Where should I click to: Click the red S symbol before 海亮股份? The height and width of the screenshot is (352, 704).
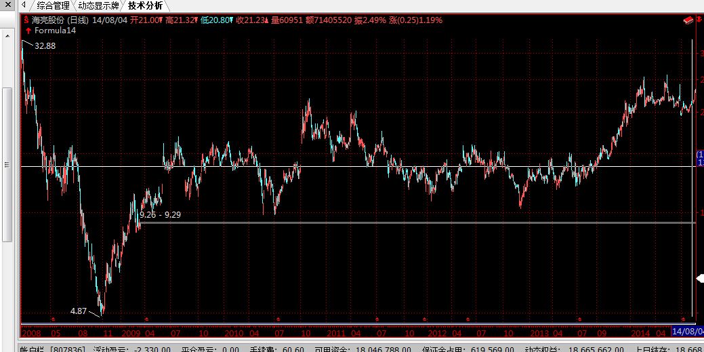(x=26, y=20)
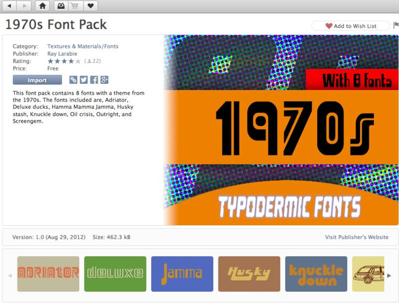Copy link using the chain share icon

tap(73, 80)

···

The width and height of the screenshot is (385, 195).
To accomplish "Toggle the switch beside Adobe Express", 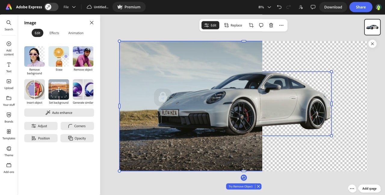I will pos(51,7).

···

- [記述課題]
資料の「Where should I」を含む行から「tap(73, 80)」を含む行までを、両端の行も含めて、そのまま書き写してください。画像は解答に含めないでください。

- [解答全文]
Where should I click to: Click the red S symbol before 海亮股份? The height and width of the screenshot is (352, 704).
(x=26, y=20)
Copy link using the chain share icon

tap(73, 80)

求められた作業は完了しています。